A RAIZ tem como principal base de atuação a infinidade de novos movimentos sociais, e a diversidade de pautas deste início de século. Isso não significa renegar as lutas do passado. E a presença da Deputada Luiza Erundina entre nós, faz este vínculo com as lutas e políticas sociais dos anos 80 e 90, que deram origem ao Partido dos Trabalhadores, mas que quer avançar nas conquistas e direitos sociais e individuais. Esta capacidade de aglutinar antigos e novos lutadores sociais, e de buscar uma nova síntese teórica, assim como formas de ação condizentes com o espírito destes tempos nervosos, cria um caldo de cultura política bem diferente da esquerda tradicional.

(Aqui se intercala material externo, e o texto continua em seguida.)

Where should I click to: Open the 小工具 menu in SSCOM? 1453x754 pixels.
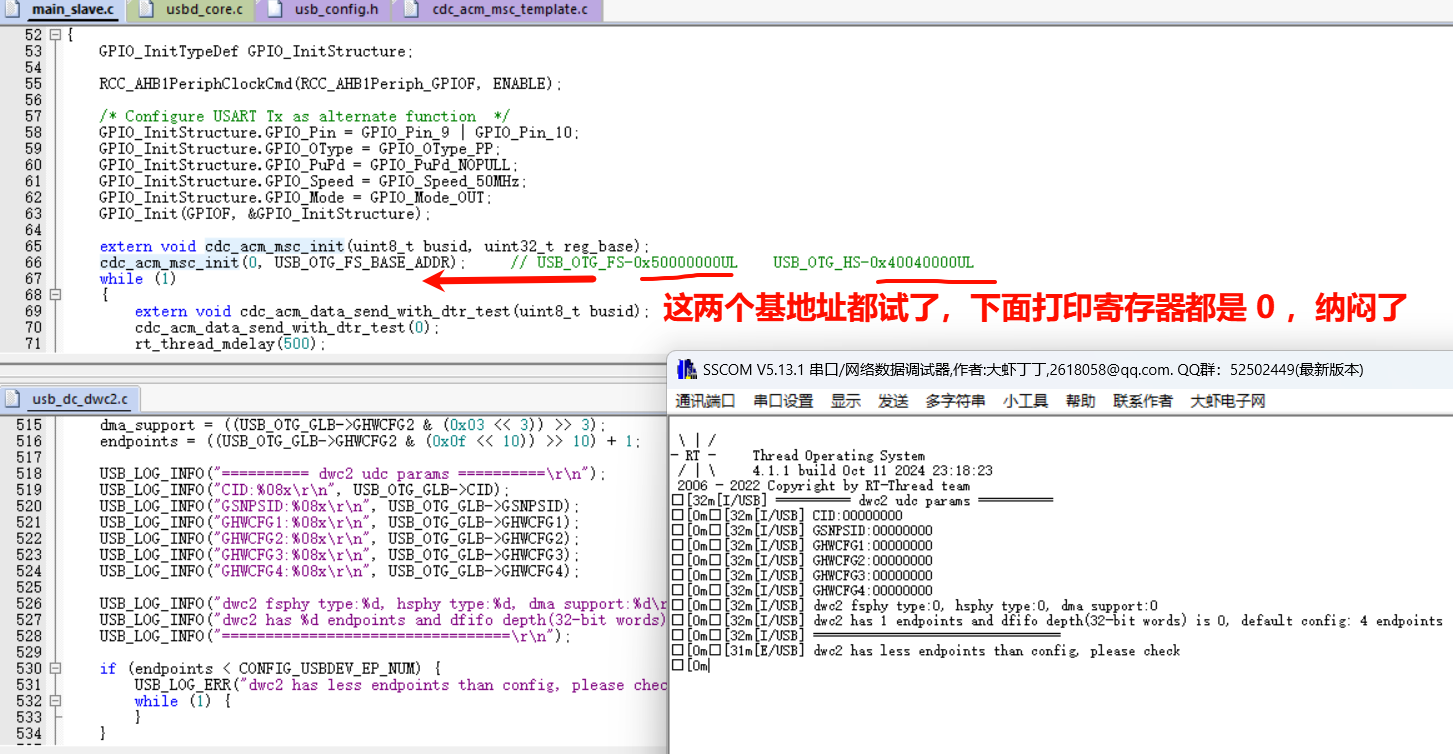pyautogui.click(x=1025, y=401)
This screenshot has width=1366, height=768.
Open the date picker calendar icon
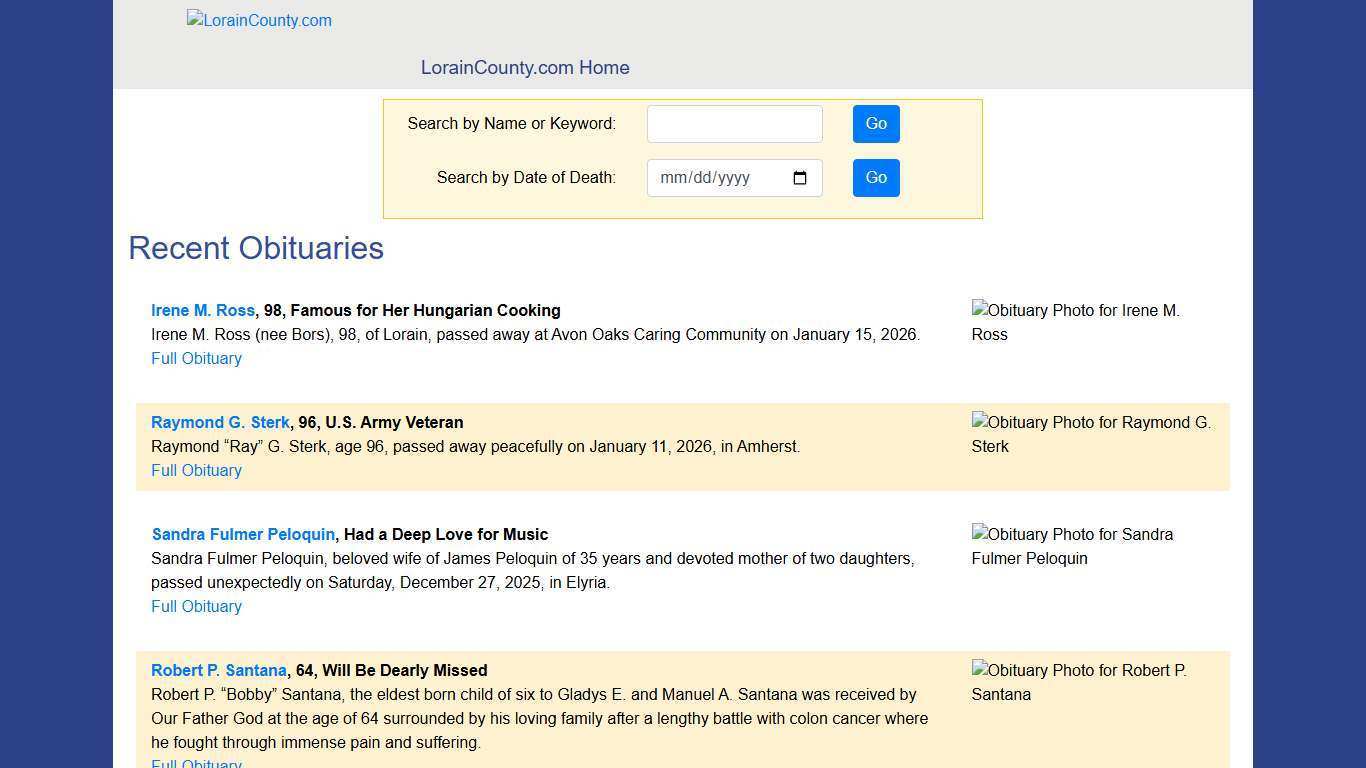click(x=800, y=177)
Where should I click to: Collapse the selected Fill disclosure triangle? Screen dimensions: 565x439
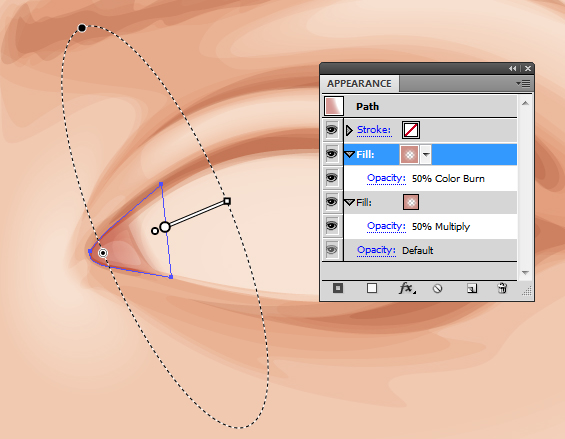click(350, 155)
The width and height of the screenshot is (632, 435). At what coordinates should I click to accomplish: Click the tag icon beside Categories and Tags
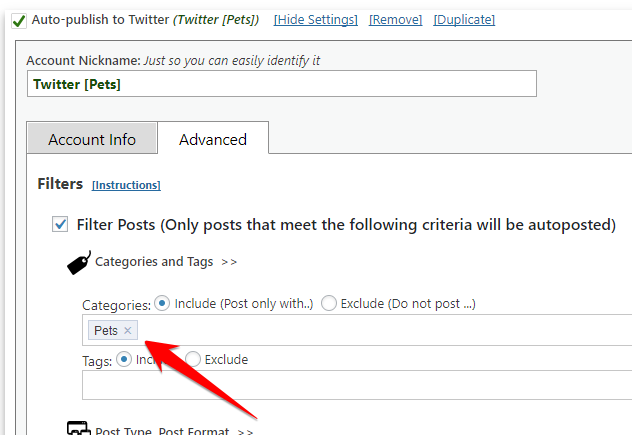(79, 263)
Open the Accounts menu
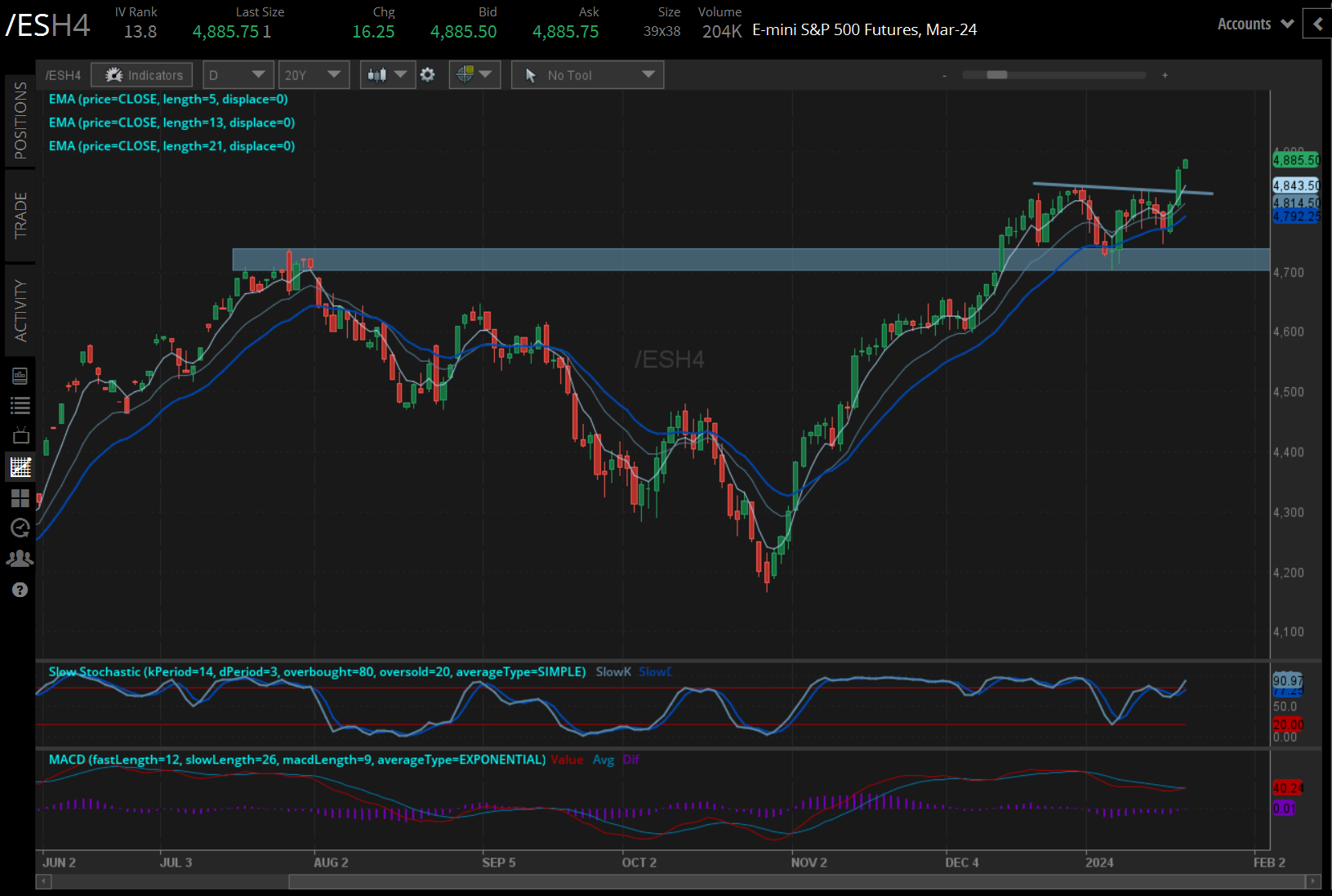Viewport: 1332px width, 896px height. [1254, 25]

Movimentos como Ocupe Estelita, no Recife; Ocupe Parque Augusta, em São Paulo; e Ocupa Cais do Porto, em Porto Alegre; a luta contra o desmatamento; a defesa de populações indígenas e quilombolas; e a defesa de ampliação de direitos individuais de LGTBs e mulheres; assim como dos direitos animais; e de uma nova política de drogas; estão despertando, para a política, uma geração distante dos antigos manuais marxistas, que cobra respostas urgentes, para questões que o atual modelo de produção e consumo, não pode oferecer.
Mas, como já dissemos, isso não significa abandonar a luta sindical e por direitos sociais, sempre adiados, ou recentemente ameaçados, como a reforma agrária e os direitos trabalhistas; bem como por uma reforma urbana em cidades; que são o locus das principais contradições do sistema capitalista atualmente, na esfera da reprodução.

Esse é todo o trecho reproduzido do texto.